94% of workers surveyed by Slack said they want to ditch the 9-to-5 for more flexible schedules.
That’s a higher percentage than the number of workers who said they want location flexibility.
If you thought work-from-home options were the best way to entice employees, wait until you hear about “work whenever.”
In a new Slack survey published Thursday, a staggering 94% of workers said they want flexibility in when they work — compared to 80% of respondents who said they want flexibility in where they work. Or as Axios dubbed the trend: “work-whenever.”
But breaking free from a 9-to-5 schedule isn’t possible for most corporate employees, with over half of the survey’s respondents saying they have “little to no ability” to adjust their work hours from the position’s preset hours.
The lack of schedule flexibility could very well be a deal breaker: employees with rigid work hours are 3x more likely to “definitely” look for a new job in the next year, according to the survey data.
The research report is one of many findings from Slack’s latest “future forum pulse,” a survey of 10,646 knowledge workers across the US, Australia, France, Germany, Japan, and the UK, conducted in May.
“Dissatisfaction with the status quo has simmered below the surface for years. The pandemic has caused things to boil over,” Future Forum VP Brian Elliott said following the consortium’s launch. “The sudden move to remote work provides the opportunity to question decades of orthodoxy about a 9-to-5, office-centric, homogeneous work culture.”
Employers allowing remote employees to “work from anywhere” has been one of the more substantial workplace developments to gain traction over the past few years.
One of the best examples of the trend is Airbnb, which announced in June that its employees can work from home, from the office, or even from other countries for periods of time. The company’s CEO Brian Chesky said the Airbnb careers page was viewed more than 800,000 times after the announcement.
But as recession anxieties grow and the labor market tips back to the side of the employer, workers are losing some of the bargaining power they gained during the pandemic. Whether or not “work whenever” picks up speed may depend on the state of the economy in 2023.
According to Future Forum’s Elliot, employees who aren’t satisfied with their company’s level of flexibility are still at a “strong risk” of walking.
“Companies looking to build productive, successful teams need to think about how they provide flexibility not only in where but also when people work,” he said.

Excerpted records:

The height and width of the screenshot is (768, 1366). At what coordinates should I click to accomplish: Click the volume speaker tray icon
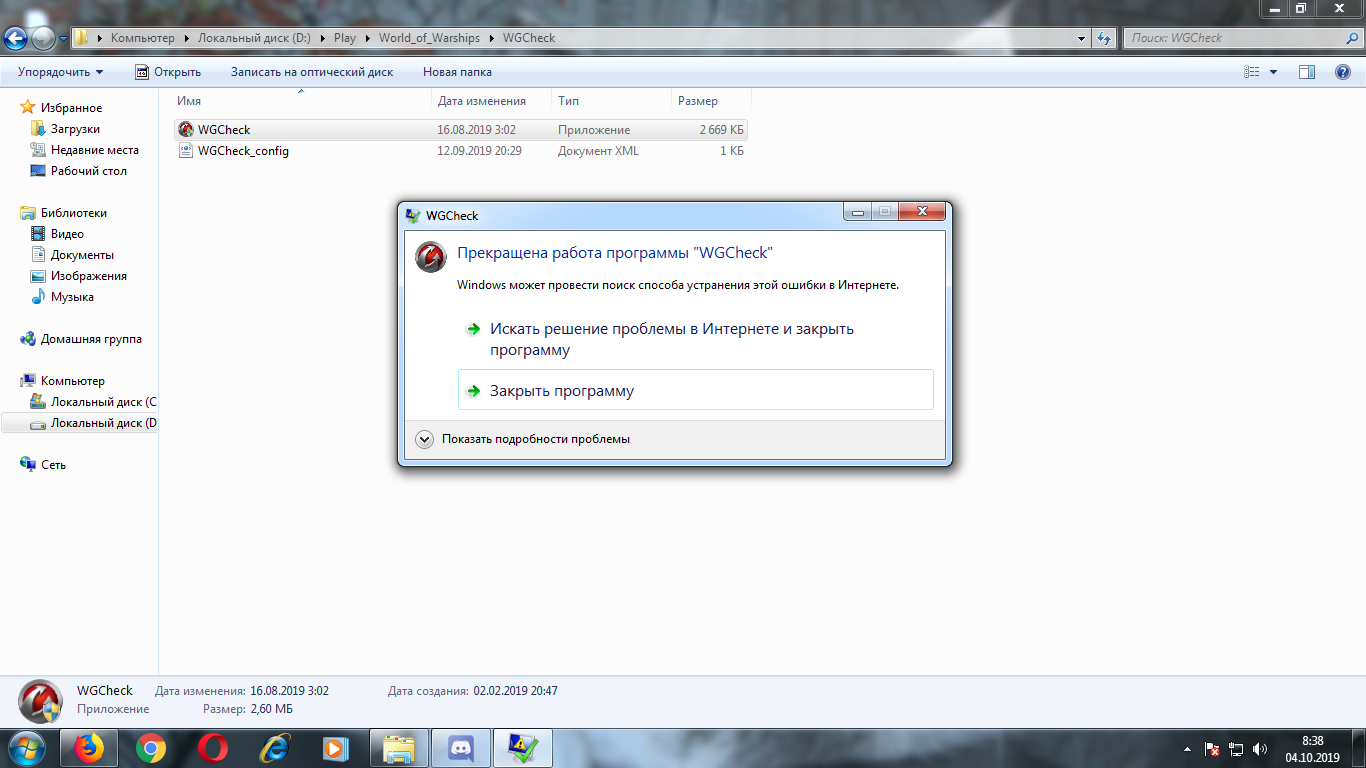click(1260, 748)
---
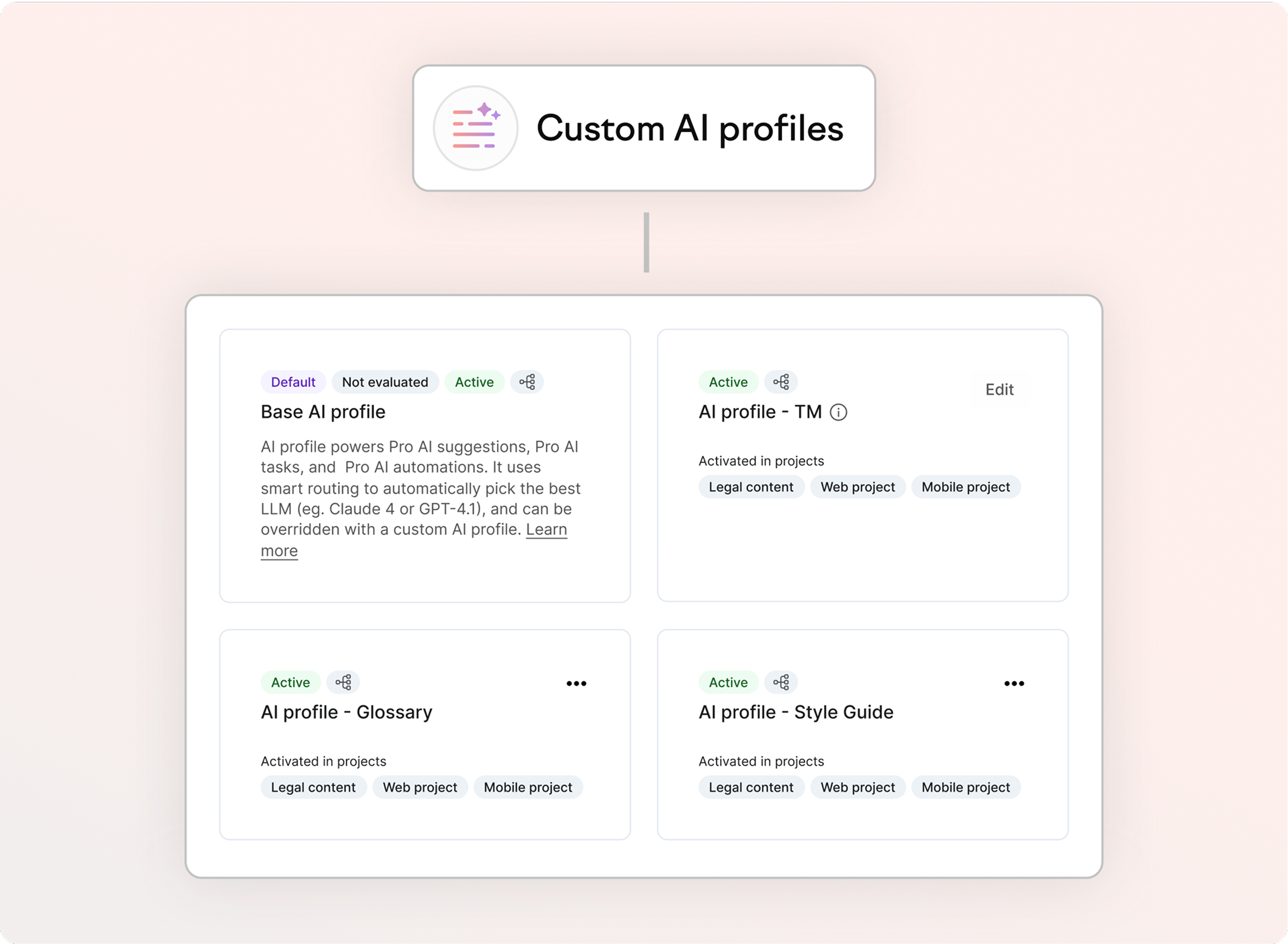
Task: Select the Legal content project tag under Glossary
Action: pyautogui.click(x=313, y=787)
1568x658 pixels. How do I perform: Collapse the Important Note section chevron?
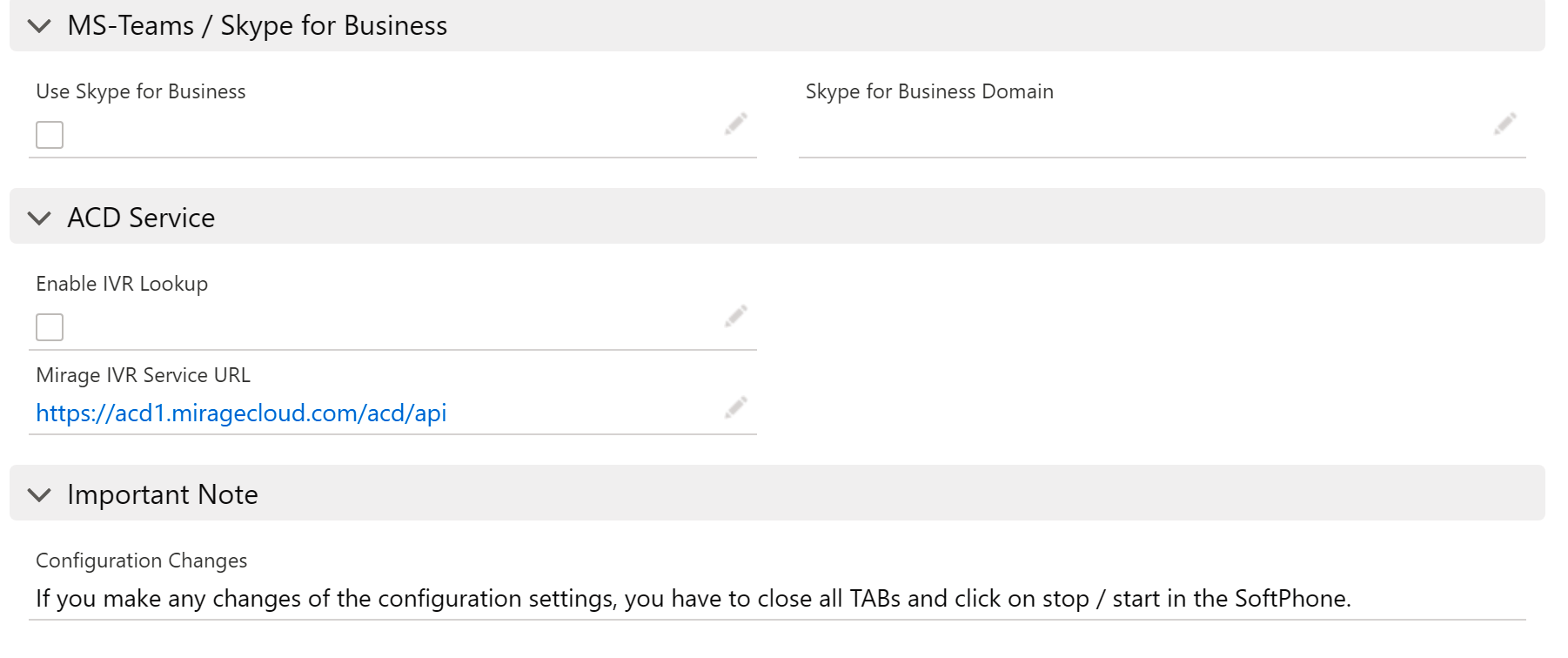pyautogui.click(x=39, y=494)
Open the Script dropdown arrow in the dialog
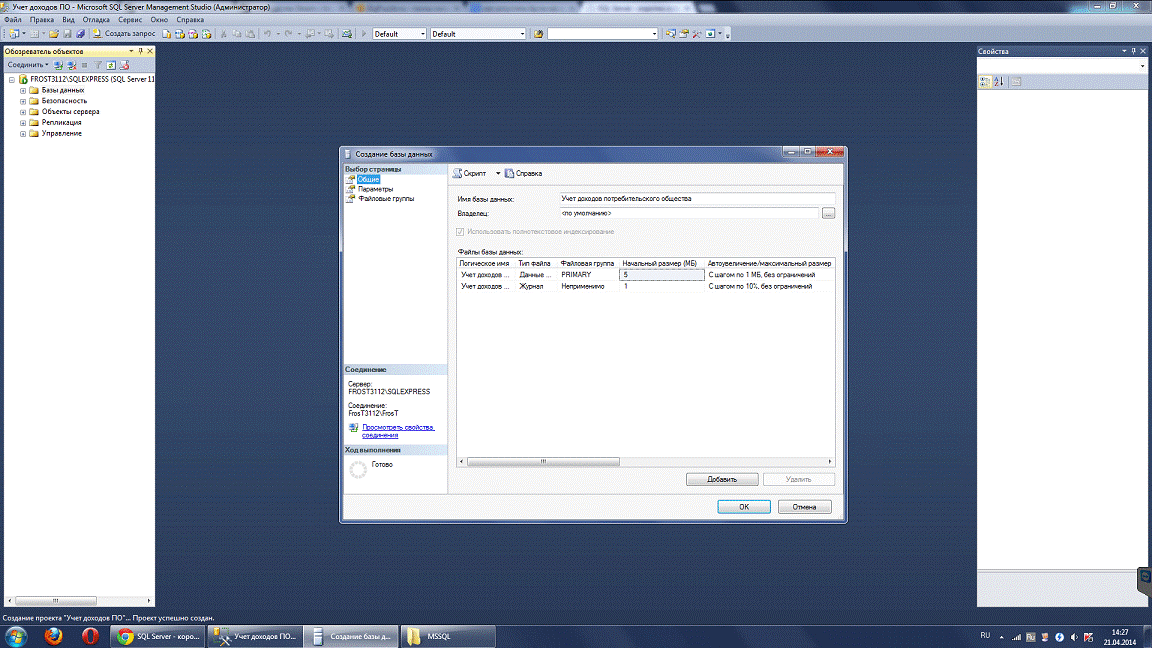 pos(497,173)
--
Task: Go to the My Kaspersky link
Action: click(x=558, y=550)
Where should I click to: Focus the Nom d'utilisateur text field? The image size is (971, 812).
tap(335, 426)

Apply what you read:
1 – List the countries whose knowledge workers were surveyed, according to the article on flexible work schedules.
2 – Write out the part of the article on flexible work schedules from "One of the best" up to and including "economy in 2023.".

Written answers:
1 – The US, Australia, France, Germany, Japan, and the UK.

2 –
One of the best examples of the trend is Airbnb, which announced in June that its employees can work from home, from the office, or even from other countries for periods of time. The company’s CEO Brian Chesky said the Airbnb careers page was viewed more than 800,000 times after the announcement.
But as recession anxieties grow and the labor market tips back to the side of the employer, workers are losing some of the bargaining power they gained during the pandemic. Whether or not “work whenever” picks up speed may depend on the state of the economy in 2023.